The key to AI's transition from imitation to true understanding, overcoming uncanny valley effects, is letting it comprehend the world, real space, and physical laws. This understanding goes beyond mechanical token prediction based on data correlation.
Large language models, based on text corpora and reinforcement learning, cannot achieve this. Only world models can.
Traditional AI is a data-driven passive reaction system. World models understand physics and collisions by constructing internal virtual environments, pre-enacting action consequences like humans, and sharing reasoning power in gaming and robotics.
First, world models construct human-like mental models through underlying modeling and multimodal integration. Externally, they simulate physical laws and understand social rules and biological behaviors. Internally, they form spatio-temporal cognitive abilities through perception, prediction, planning, and learning coordination.
Second, world models possess causal prediction and counterfactual reasoning abilities. They predict future outcomes based on current states and actions, enabling effective decisions even with scarce data. This is widely used in autonomous driving.
Finally, world models acquire cross-task and cross-scenario generalization capabilities through self-supervised learning, unlike traditional models requiring fine-tuning for specific tasks.
But why can't large language models achieve these abilities?
World models' predictive ability differs from large language models' token prediction. The former involves causal reasoning, while the latter is probabilistic association.
Large language models (e.g., GPT series) focus on big data-driven autoregressive learning, generating text through massive text data. Essentially, it's probability prediction. World model proponents argue that autoregressive Transformers cannot lead to AGI; AI needs true commonsense understanding achievable only through deep multimodal data analysis.
At the model structure level, large language models rely on the Transformer architecture, processing text sequences through self-attention. World models, however, contain multiple modules (configurator, perception, world model, role) capable of estimating world states, predicting changes, and finding optimal solutions.
In layman's terms, large language models train text geniuses who talk the talk but lack common sense. World models are seasoned generals in a modeling environment, intuitively predicting opponents' moves.
While the world model shows great promise, it is not without its challenges.
In terms of computational power, the resources required to train a world model vastly surpass those needed for large language models. Additionally, the phenomenon of "hallucinations" or erroneous predictions remains a concern. When it comes to generalization ability, balancing model complexity with the capacity to adapt across various scenarios is a significant hurdle. Moreover, the availability of multimodal data is limited, and it necessitates rigorous annotation, making quality control paramount.
If large language models like GPT have reached a stage of articulate maturity, world models are still in their nascent, babbling phase.

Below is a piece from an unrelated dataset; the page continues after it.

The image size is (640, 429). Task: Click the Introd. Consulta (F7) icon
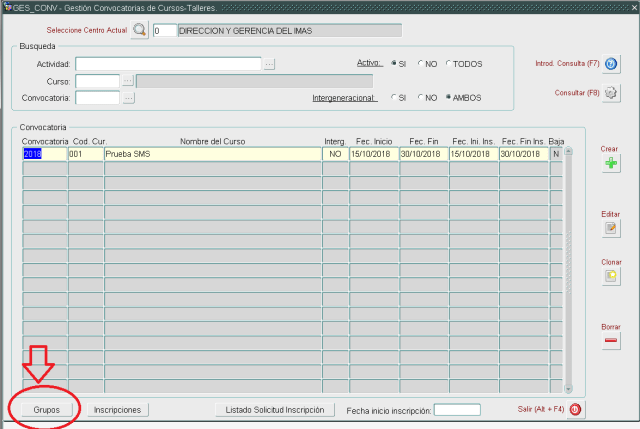[x=611, y=65]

In essence, the world model represents an alternative avenue for exploration beyond deep learning. Should deep learning encounter future development bottlenecks, the world model could emerge as a viable option. However, at present, the world model is still in its exploratory stage, necessitating our continued focus on the technological advancements of large language models and deep learning.
Through collaborative efforts and shared progress, we can open up new avenues for AI growth.